# Task brief:
Extract every line of text from the entries below, unchanged and in order, and leave the pictures out of your answer.
======
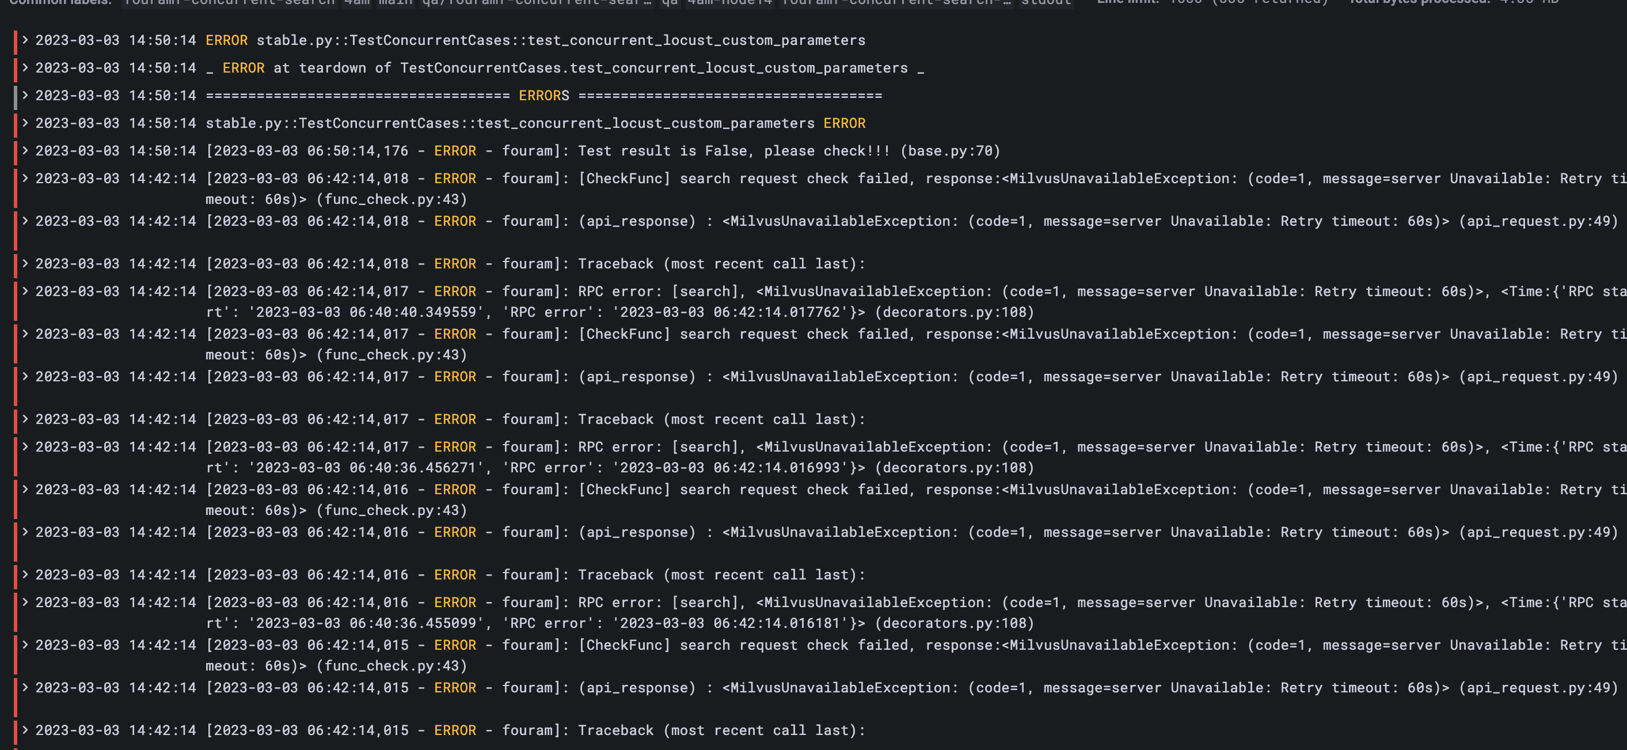Click the truncated qa/fouram-concurrent-sear… label chip
Image resolution: width=1627 pixels, height=750 pixels.
pyautogui.click(x=540, y=3)
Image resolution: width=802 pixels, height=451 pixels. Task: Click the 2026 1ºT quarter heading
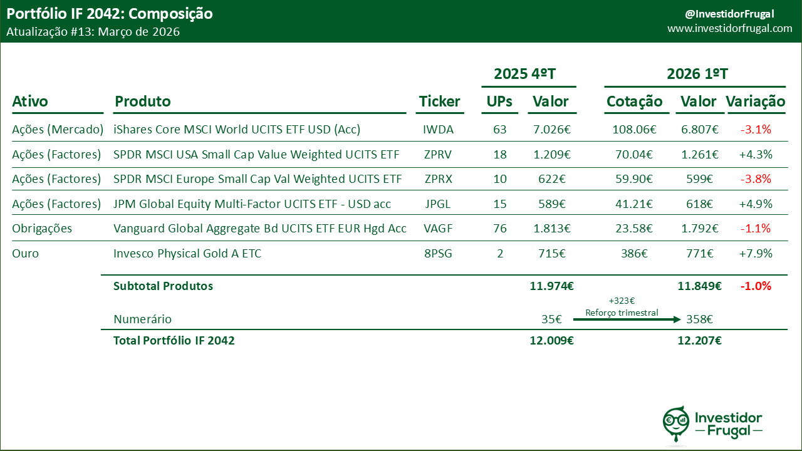pos(697,74)
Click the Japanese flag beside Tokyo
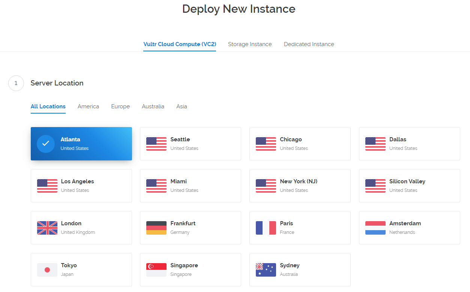The image size is (470, 292). pyautogui.click(x=47, y=270)

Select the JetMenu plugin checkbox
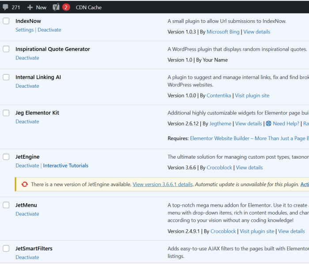(x=6, y=205)
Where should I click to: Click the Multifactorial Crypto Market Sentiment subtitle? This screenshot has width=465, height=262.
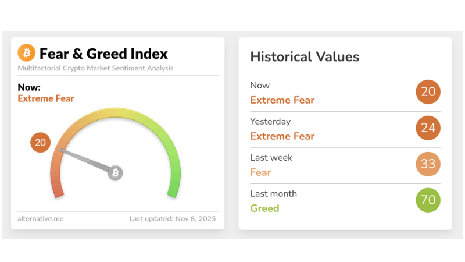click(x=95, y=68)
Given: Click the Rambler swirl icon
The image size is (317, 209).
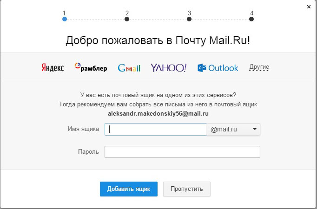Looking at the screenshot, I should pyautogui.click(x=79, y=67).
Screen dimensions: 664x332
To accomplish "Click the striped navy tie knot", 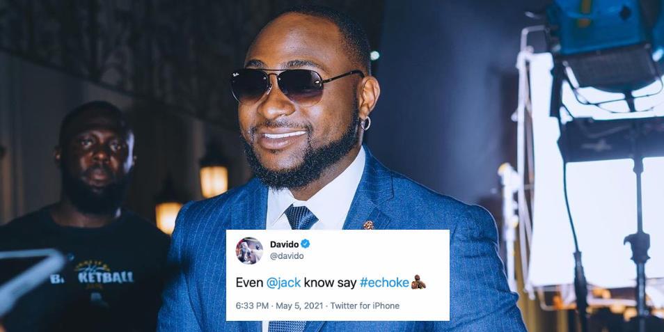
======
# Solution to this task:
Click the truncated qa/fouram-concurrent-sear… label chip
Image resolution: width=1627 pixels, height=750 pixels.
pyautogui.click(x=540, y=3)
Image resolution: width=802 pixels, height=451 pixels. Task: Click the 2026 1ºT quarter heading
pos(697,74)
Click the Japanese flag beside Tokyo
The image size is (470, 292). pyautogui.click(x=47, y=270)

Select the JetMenu plugin checkbox
(x=6, y=205)
Where should I click to: Click the Multifactorial Crypto Market Sentiment subtitle? This screenshot has width=465, height=262.
click(x=95, y=68)
Given: Click the Rambler swirl icon
The image size is (317, 209).
Looking at the screenshot, I should pyautogui.click(x=79, y=67).
Screen dimensions: 664x332
To accomplish "Click the striped navy tie knot", 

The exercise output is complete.